::: STORED DATA

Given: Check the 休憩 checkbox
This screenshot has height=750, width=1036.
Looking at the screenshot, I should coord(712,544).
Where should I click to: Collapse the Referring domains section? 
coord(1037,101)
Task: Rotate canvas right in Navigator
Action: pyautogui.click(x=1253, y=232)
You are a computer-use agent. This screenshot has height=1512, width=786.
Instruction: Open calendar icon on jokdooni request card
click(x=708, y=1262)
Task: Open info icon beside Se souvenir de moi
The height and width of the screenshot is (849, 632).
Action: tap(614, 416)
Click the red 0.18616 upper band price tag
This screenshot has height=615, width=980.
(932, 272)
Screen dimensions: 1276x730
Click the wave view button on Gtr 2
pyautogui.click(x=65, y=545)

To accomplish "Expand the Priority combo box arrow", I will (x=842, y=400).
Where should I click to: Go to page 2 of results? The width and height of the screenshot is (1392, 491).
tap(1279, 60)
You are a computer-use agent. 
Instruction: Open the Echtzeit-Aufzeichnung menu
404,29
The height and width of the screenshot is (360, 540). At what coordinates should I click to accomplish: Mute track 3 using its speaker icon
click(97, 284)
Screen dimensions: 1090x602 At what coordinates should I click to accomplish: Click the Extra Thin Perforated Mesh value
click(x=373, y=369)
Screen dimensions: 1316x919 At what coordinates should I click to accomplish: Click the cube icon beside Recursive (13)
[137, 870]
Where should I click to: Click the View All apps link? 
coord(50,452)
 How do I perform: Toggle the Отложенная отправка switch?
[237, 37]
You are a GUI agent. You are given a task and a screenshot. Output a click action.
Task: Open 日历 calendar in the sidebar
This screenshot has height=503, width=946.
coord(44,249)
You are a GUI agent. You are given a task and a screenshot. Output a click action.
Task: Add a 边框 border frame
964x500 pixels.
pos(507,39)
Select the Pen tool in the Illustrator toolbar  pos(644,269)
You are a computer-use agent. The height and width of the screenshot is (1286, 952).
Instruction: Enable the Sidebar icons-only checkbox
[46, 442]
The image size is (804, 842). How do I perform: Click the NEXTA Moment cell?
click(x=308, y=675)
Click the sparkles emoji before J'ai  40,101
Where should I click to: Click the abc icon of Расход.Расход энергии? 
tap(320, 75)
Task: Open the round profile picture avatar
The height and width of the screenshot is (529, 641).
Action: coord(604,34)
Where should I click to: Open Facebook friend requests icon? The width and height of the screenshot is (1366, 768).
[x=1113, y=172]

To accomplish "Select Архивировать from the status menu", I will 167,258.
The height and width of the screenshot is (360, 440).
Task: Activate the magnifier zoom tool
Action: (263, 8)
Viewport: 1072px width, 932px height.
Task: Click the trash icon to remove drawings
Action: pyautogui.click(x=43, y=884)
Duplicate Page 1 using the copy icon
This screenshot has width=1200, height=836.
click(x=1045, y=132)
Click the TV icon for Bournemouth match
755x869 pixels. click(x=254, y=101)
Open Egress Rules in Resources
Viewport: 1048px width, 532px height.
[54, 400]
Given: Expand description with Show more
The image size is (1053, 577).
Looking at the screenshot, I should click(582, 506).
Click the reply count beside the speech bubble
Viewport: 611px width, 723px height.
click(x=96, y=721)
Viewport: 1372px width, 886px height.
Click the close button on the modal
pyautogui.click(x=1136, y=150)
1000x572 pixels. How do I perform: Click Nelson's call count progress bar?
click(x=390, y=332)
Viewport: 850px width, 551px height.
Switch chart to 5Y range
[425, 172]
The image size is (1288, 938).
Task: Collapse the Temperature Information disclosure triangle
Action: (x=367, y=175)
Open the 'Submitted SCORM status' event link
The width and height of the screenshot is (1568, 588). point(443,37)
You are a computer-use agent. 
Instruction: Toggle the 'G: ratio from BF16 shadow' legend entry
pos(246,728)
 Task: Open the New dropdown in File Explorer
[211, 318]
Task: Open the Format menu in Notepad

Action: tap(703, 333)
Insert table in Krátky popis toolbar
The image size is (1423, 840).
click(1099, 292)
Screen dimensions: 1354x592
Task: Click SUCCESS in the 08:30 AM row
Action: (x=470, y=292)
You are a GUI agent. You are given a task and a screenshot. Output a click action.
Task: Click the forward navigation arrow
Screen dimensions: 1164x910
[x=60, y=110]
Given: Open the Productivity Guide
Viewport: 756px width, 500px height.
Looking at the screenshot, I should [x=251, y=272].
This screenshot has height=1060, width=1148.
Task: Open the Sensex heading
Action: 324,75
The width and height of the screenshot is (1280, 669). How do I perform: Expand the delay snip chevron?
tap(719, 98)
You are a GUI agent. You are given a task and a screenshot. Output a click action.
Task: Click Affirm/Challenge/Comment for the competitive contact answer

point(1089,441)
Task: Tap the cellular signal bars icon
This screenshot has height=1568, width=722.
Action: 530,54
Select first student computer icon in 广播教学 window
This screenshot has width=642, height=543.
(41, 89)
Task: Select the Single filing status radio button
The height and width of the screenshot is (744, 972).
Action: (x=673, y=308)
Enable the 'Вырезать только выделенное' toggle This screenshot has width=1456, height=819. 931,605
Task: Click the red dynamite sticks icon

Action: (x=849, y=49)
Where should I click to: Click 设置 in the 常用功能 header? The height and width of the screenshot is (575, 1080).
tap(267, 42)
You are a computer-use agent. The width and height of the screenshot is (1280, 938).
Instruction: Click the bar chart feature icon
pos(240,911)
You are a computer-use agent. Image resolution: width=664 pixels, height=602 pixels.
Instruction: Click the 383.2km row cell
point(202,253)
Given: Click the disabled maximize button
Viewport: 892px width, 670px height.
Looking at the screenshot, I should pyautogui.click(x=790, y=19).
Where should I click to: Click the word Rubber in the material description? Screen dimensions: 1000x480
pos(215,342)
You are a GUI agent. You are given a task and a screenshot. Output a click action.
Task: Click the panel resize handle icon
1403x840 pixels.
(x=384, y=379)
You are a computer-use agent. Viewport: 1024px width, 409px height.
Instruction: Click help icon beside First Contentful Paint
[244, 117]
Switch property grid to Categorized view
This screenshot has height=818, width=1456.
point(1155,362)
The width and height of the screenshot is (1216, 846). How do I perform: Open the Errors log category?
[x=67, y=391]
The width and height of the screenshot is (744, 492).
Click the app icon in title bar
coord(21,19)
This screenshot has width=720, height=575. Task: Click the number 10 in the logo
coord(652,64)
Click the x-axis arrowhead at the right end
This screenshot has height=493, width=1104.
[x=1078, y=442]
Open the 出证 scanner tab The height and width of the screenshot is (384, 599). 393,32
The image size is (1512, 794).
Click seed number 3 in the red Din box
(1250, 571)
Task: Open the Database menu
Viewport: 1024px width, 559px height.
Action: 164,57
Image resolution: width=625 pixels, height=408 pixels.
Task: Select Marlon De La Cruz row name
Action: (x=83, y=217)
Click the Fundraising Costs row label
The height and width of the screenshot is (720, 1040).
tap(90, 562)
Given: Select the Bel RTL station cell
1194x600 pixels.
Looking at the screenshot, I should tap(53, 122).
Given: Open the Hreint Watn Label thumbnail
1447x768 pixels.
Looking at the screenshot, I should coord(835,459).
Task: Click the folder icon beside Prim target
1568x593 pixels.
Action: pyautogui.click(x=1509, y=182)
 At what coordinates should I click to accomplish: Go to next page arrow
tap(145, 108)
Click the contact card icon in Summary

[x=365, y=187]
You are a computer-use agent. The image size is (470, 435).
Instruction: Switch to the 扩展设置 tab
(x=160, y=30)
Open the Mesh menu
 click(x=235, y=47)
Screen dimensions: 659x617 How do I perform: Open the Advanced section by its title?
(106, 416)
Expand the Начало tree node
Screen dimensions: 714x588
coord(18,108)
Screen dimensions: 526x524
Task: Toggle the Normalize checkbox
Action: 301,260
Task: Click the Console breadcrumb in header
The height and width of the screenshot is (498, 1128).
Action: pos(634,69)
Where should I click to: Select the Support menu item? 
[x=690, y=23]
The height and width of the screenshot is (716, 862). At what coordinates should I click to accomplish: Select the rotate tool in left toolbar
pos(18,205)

::::::

» WHAT YOU NEED TO DO
Output exactly the lines between the one containing "At what coordinates should I click to accomplish: Go" and the final line above, both inclusive.

» TASK RESPONSE
 At what coordinates should I click to accomplish: Go to next page arrow
tap(145, 108)
Click the contact card icon in Summary

[x=365, y=187]
You are a computer-use agent. The image size is (470, 435).
Instruction: Switch to the 扩展设置 tab
(x=160, y=30)
Open the Mesh menu
 click(x=235, y=47)
Screen dimensions: 659x617 How do I perform: Open the Advanced section by its title?
(106, 416)
Expand the Начало tree node
Screen dimensions: 714x588
coord(18,108)
Screen dimensions: 526x524
Task: Toggle the Normalize checkbox
Action: 301,260
Task: Click the Console breadcrumb in header
The height and width of the screenshot is (498, 1128).
Action: pos(634,69)
Where should I click to: Select the Support menu item? 
[x=690, y=23]
The height and width of the screenshot is (716, 862). At what coordinates should I click to accomplish: Select the rotate tool in left toolbar
pos(18,205)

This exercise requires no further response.